The benchmark addresses several limitations in existing cybersecurity benchmarks, namely in:
Alongside releasing the benchmark, the CyberGym authors conducted in-depth evaluations of both open and closed-source frontier models (Sonnet-4, GPT-5, Qwen-3). They found that current model performance is poor, with the best system producing successful PoCs only ~20% of the time. Since the benchmark was released, Anthropic has reported a ~28% success rate with Sonnet-4.5. They attribute this increase in performance compared to the original CyberGym paper’s results to “more effective scaffolding", but 28% success rate still suggests that vulnerability reproduction remains far from solved.
Here’s where we disagree.
We iterated on a small development set of just 50 examples, and implemented a number of changes that led to the ~90% improvement over SOTA, ranging from base model selection to adapting our multi-agent architecture that we've refined over the last year. Let’s disentangle these changes to understand how much each change contributed to the final result.

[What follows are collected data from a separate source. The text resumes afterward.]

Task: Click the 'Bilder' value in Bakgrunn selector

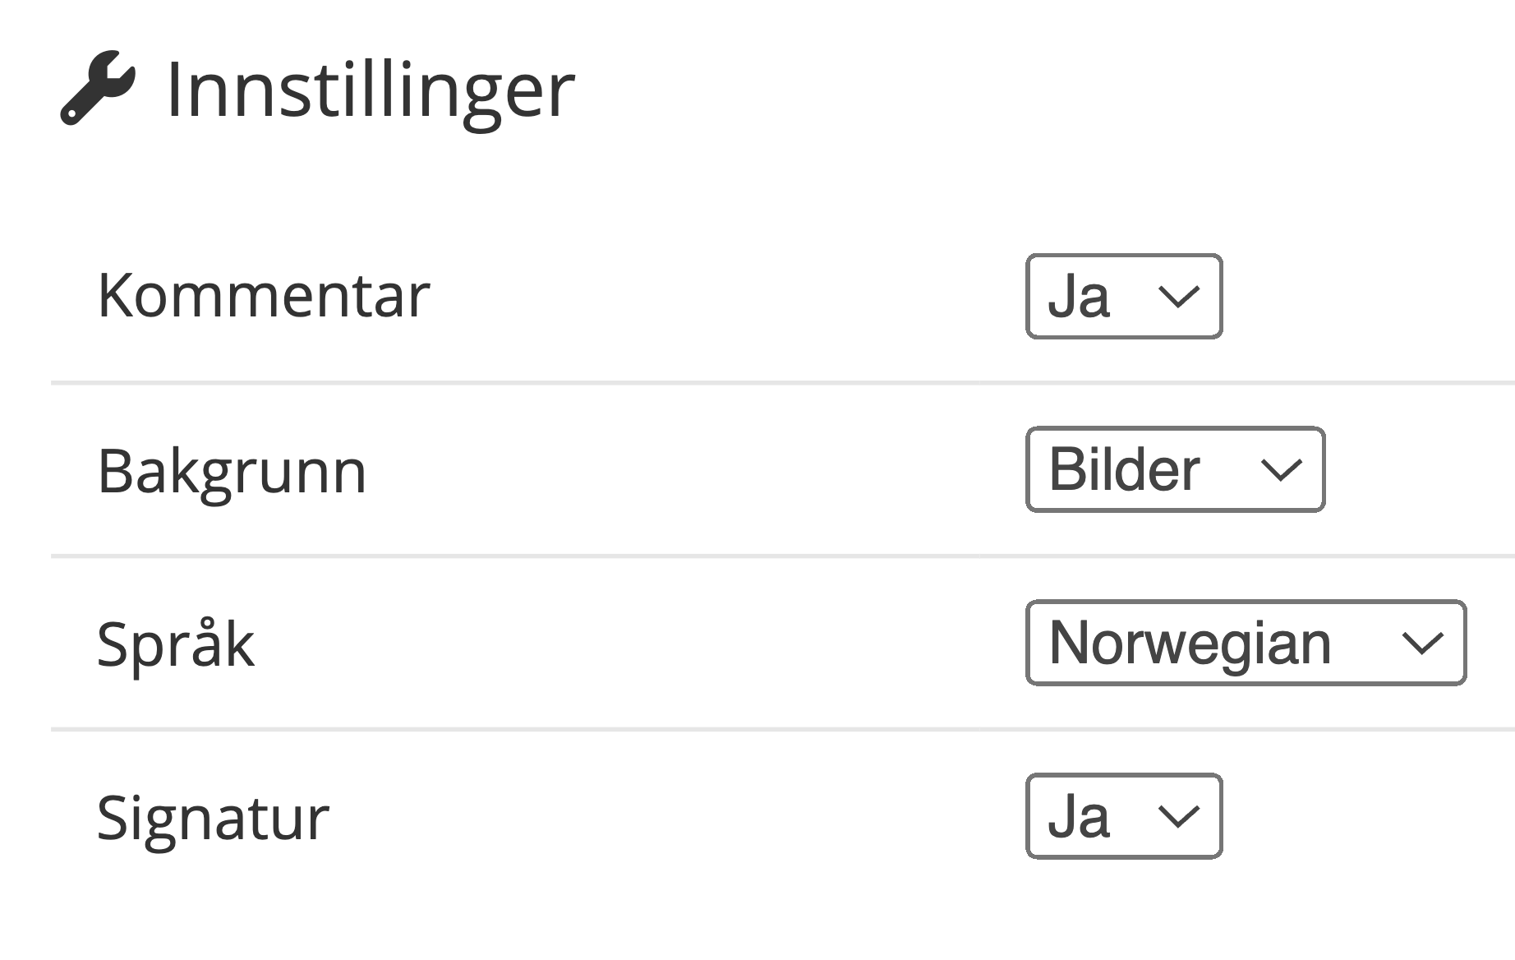Action: point(1125,469)
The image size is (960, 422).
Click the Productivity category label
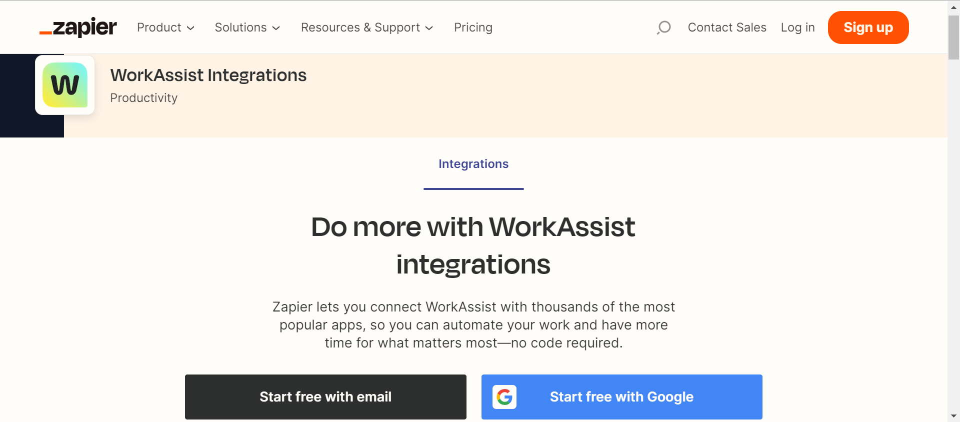point(144,98)
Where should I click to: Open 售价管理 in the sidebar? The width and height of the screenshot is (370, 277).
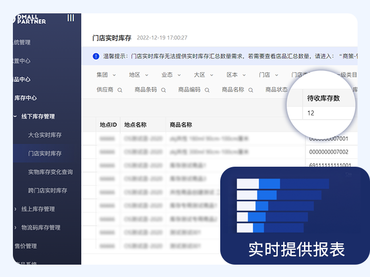coord(25,246)
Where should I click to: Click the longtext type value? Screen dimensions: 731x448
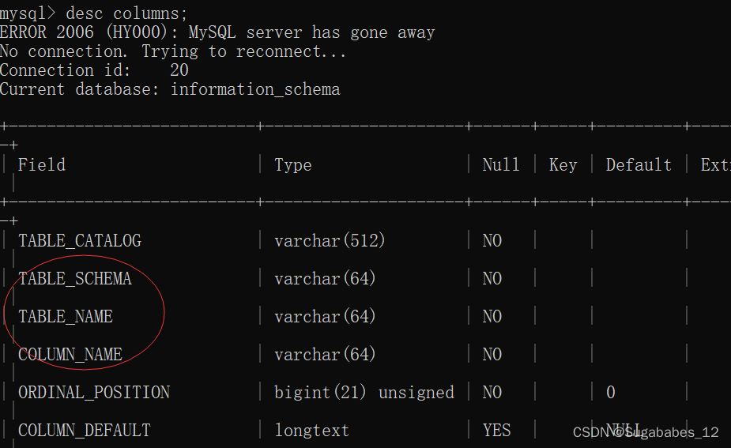tap(311, 431)
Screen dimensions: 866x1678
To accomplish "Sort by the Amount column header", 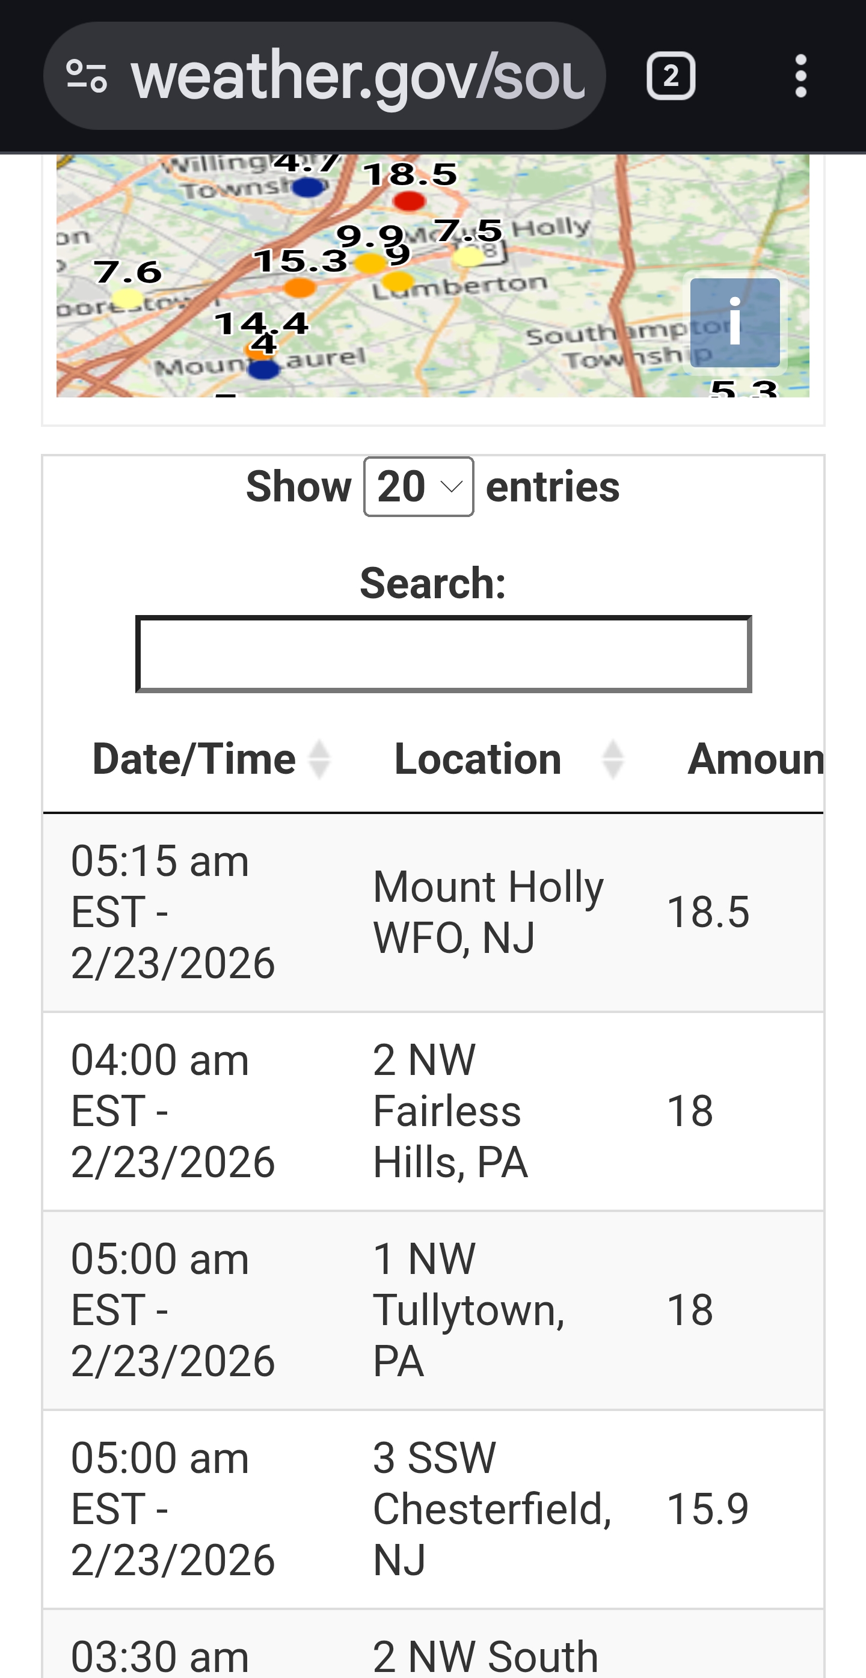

Model: it’s no secret that different models have different strengths. At depthfirst, we routinely mix and match models depending on the sub-task. For CyberGym, we found that GPT-5 outperformed Claude Sonnet-4.5. Our baseline agent landed at roughly 22% success rate with Sonnet-4.5 and 30% with GPT-5 on our development set. This gap is meaningful, but insufficient to explain the improvements that follow.
Situational context (the overlooked lever):
What matters is not simply telling the agent what to do, but specifying what world it’s operating in. The baseline instructions described the vulnerability and requested a PoC, yet provided no context about the harness that evaluates that PoC. That missing “meta-context” turned out to be the source of an insidious failure mode: agents would produce plausible PoCs, observe that the program didn’t crash, and then conclude that the harness must be wrong. Once the agent adopts this worldview, it stops exploring.
By explicitly stating that PoCs are executed inside a sanitized fuzz harness that will crash given the correct input, we corrected the agent’s internal model of the task. This situational context changed its behavior dramatically: instead of giving up after a failed attempt, the agent kept iterating, testing hypotheses, and refining constraints. It also signaled that reasoning about the harness itself and the constraints it imposes is an essential part of the task.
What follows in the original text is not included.